## PROBLEM REQUIREMENTS
Transcribe the tail of the listing: start at the line containing "Instruction: Click the" and stop after the last line, keeping every character as is and adding nothing.

## DATA EXTRACTS

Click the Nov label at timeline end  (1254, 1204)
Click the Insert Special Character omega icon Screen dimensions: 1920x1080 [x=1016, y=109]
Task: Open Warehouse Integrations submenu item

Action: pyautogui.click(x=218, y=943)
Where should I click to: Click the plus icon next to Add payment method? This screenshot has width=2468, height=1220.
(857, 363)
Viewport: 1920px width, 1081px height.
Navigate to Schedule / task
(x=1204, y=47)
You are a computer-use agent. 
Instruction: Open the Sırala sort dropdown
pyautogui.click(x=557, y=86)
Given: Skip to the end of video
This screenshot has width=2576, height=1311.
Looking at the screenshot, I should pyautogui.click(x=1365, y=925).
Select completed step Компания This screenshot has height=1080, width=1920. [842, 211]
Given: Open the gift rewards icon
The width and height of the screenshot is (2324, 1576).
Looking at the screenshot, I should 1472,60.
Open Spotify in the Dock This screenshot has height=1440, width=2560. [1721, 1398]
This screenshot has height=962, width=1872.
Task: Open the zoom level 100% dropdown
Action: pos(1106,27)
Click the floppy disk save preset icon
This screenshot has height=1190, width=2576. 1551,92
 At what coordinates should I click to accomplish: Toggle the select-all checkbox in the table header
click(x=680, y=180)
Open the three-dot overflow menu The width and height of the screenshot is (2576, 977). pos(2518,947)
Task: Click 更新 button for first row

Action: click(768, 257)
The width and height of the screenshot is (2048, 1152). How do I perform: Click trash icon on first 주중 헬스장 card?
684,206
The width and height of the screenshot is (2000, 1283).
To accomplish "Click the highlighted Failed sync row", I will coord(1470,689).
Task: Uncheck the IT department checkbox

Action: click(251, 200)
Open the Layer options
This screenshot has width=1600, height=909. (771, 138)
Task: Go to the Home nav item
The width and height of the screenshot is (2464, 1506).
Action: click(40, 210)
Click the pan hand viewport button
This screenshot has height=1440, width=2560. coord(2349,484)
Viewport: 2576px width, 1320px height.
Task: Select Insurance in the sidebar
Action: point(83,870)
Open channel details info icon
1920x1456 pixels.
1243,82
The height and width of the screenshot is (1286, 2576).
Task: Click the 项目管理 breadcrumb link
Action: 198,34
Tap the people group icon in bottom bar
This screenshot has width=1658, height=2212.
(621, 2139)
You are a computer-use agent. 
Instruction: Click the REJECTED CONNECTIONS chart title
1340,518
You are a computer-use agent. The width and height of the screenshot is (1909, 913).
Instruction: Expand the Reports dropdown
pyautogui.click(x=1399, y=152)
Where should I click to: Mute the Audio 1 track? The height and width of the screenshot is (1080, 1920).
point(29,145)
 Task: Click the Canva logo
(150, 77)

## ANSWER FOR THE TASK
Instruction: Click the REJECTED CONNECTIONS chart title
1340,518
You are a computer-use agent. The width and height of the screenshot is (1909, 913).
Instruction: Expand the Reports dropdown
pyautogui.click(x=1399, y=152)
Where should I click to: Mute the Audio 1 track? The height and width of the screenshot is (1080, 1920).
point(29,145)
 Task: Click the Canva logo
(150, 77)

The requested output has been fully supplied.